### Kutipan Terpilih
Abah Sepuh dan Nahdlatul Ulama

4094

Oleh : Ucup Pathudin Al Maarif
(Pengurus Lembaga Dakwah Nahdlatul Ulama Jawa Barat)

Mungkin bagi sebagian Nahdliyyin terasa asing, siapa Abah Sepuh? Abah Sepuh adalah nama populis dari Syaikh Abdulloh Mubarok bin Nur Muhammad. Pendiri Pondok Pesantren Suryalaya Tasikmalaya, sekaligus Mursyid Thoriqoh Qodiriyyah Naqsyabandiyyah Pondok Pesantren Suryalaya (TQN PP. Suryalaya) silsiah ke-36 dari jalur Syaikh Tolhah bin Tholabuddin Kalisapu-Cirebon.

Tulisan ini tidak bermaksud menghubungpaksakan antara Abah Sepuh dengan Nahdlatul Ulama (NU). Karena, sejauh pengetahuan penulis, tidak ada catatan khusus mengenai persinggungan langsung antara Abah Sepuh dengan NU. Namun, jika dirunut lebih apik, para muassis (founding fathers) NU dan Abah Sepuh akan bertemu pada satu sosok ulama yang menjadi legenda Nusantara, yaitu Syaikh Kholil Bangkalan. Abah Sepuh pernah disuruh menemui beliau, oleh gurunya Syaikh Tholhah, untuk tabarruk dan mengambil ijâzah Shalawat Bani Hasyim, yang menjadi icon dalam TQN PP. Suryalaya. Tulisan ini hanya ingin melihat, ada kesebangunan visi Abah Sepuh dengan NU. Terutama dalam memelihara pola hubungan Agama dan Negara.

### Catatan
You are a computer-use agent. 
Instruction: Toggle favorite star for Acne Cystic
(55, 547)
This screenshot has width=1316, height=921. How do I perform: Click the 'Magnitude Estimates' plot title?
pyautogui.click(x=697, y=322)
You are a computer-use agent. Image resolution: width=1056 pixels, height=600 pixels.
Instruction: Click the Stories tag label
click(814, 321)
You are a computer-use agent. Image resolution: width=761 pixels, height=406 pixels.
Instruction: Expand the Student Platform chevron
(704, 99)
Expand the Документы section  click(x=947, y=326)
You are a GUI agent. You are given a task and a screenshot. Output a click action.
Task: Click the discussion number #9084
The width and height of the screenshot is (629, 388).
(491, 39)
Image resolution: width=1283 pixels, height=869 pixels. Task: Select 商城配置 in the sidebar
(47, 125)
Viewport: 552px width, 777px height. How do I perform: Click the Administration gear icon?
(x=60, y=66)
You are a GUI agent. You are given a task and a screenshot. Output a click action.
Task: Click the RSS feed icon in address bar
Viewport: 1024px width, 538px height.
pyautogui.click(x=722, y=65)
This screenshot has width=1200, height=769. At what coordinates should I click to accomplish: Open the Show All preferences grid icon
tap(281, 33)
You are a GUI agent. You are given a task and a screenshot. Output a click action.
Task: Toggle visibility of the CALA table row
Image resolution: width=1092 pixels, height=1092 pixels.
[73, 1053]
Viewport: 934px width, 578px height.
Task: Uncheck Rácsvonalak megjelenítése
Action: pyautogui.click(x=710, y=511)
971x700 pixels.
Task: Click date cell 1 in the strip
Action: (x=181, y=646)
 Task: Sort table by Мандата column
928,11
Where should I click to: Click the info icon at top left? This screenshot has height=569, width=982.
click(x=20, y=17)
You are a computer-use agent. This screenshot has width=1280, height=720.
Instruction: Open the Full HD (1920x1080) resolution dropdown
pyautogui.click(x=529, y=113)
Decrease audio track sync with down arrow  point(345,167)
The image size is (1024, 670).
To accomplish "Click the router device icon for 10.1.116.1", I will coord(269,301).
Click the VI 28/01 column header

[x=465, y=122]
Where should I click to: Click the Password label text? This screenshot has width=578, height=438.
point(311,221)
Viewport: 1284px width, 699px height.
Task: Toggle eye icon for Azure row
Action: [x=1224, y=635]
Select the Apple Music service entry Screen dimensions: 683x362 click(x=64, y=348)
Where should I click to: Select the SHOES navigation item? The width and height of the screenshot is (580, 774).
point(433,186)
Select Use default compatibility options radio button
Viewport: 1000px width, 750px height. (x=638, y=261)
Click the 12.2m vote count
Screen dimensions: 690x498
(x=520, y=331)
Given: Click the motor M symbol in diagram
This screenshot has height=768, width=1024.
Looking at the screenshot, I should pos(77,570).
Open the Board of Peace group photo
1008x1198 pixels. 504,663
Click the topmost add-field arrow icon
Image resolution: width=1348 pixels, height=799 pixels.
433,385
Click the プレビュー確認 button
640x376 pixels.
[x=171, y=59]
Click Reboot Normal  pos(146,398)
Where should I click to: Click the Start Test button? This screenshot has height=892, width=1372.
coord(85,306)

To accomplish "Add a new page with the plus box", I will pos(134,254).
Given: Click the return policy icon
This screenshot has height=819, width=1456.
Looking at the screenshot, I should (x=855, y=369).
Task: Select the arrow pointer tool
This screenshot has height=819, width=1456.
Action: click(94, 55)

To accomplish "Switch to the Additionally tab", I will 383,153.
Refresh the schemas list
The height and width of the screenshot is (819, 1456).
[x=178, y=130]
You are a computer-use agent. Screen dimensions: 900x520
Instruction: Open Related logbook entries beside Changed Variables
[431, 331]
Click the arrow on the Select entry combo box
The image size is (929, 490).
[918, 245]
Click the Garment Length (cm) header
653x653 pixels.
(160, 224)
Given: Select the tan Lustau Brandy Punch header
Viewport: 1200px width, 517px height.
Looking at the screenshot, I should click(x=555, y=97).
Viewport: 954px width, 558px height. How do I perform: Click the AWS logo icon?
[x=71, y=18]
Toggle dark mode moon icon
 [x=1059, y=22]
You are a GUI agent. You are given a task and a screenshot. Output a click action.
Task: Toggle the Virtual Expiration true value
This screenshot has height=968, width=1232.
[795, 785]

### Petunjuk Tugas
1: Sebutkan semua keterangan yang ditulis di dalam tanda kurung pada kutipan tentang Abah Sepuh dan Nahdlatul Ulama.
2: Susun catatan sebagai CSV dua kolom bernama perintah dan jawaban, dengan satu baris untuk setiap pasangan. Tiap isian berada dalam satu kolom bertanda kutip, dan pergantian barisnya diganti spasi. Mulailah dari baris catatan yang memuat "Where should I click to: Click the Start" dan berhentilah setelah baris yang memuat "[x=178, y=130]".
Kutipan dan catatan di atas merupakan dua bahan yang berdiri sendiri.

### Kumpulan Jawaban
1:
- Pengurus Lembaga Dakwah Nahdlatul Ulama Jawa Barat
- TQN PP. Suryalaya
- NU
- founding fathers

2:
perintah,jawaban
"Where should I click to: Click the Start Test button? This screenshot has height=892, width=1372.","coord(85,306)"
"To accomplish ""Add a new page with the plus box"",","I will pos(134,254)."
"Given: Click the return policy icon This screenshot has height=819, width=1456.","Looking at the screenshot, I should (x=855, y=369)."
"Task: Select the arrow pointer tool This screenshot has height=819, width=1456.","Action: click(94, 55)"
"To accomplish ""Switch to the Additionally tab"",","I will 383,153."
"Refresh the schemas list The height and width of the screenshot is (819, 1456).","[x=178, y=130]"